Speaking of clichés, I think my first reaction was to utter a very bad word in a very loud voice. My next reaction, upon seeing the smoke curling out of what was left of the passenger-side airbag, was to urge my brother—using that same word—to get out of the car.

In that intense moment, I could only remember having received a recall notice for the passenger-side airbag. For all I knew, it was about to burst into flames. Later, when I had calmed down, I remembered that the danger involved flying shrapnel from the airbag deployment, and of course that danger had already passed.

But it’s probably foolish to try establishing a chronology of what I might have said or thought. I have never had so many thoughts and impressions crowding my mind in so short a time.

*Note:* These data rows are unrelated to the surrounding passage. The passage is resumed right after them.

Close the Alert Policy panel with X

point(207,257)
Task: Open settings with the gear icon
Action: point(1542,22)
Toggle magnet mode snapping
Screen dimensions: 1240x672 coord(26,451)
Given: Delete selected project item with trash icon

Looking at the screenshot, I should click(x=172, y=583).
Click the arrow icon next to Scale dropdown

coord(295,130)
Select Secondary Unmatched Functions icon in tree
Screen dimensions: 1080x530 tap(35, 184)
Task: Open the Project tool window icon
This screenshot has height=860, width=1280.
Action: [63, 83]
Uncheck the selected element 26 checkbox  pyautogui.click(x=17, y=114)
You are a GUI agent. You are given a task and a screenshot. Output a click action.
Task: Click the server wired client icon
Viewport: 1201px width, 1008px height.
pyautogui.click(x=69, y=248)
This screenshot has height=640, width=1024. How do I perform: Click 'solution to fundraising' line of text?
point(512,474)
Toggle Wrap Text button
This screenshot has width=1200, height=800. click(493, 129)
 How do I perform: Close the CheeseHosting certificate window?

All of this, as far as I know, took place in what seemed like a single second: There was a brown blur in my peripheral vision, then a terrified eyeball visible just over the hood, a terrific impact, an airbag in my face, a deflated airbag virtually in my lap. For a fraction of that second, never having dealt with an airbag before, I thought the bag in my face was the deer.

I was angry at the deer when it seemed like it was intent on killing me. But a minute later, after I had determined that my only injury was a small burn-bruise on my left wrist, I walked over to see the deer lying dead just off the shoulder of Interstate 90 (15 miles east of Big Timber), and I felt a great sadness.

After that long winter, it must have been a fine, wet spring to be a deer. The deer I hit clearly hadn’t figured out a dependable way of dealing with creatures who hurl down the prairie at 80 mph, wrapped in steel and plastic.

So the deer was dead, as was our Forester (soon confirmed by an insurance adjustor), and my brother’s only injury was a bruised fingertip.

Six days before that accident, also driving east on I-90, trying to open a small packet of chocolate with my teeth, I lost a chunk of my front tooth, part of a four-tooth bridge installed more than 30 years ago in the wake of a collision with a hockey stick.

In less than a week, I was driving another Forester, this one older than its predecessor but with fewer miles on the odometer. And I will be going in soon to have my bridge replaced.

It all involves a frightful lot of money, by our standards, but thanks to insurance coverage and a retirement account I accumulated during 25 years as a wage slave, we came away from the double wallop in relatively good shape.

I couldn’t help but think of those for whom such accidents would be a major disaster. I thought of all the people who wouldn’t have been insured, who couldn’t have afforded another car, and of all the consequences of that. That single instant, that single deer, could have derailed their lives for months, or years or forever.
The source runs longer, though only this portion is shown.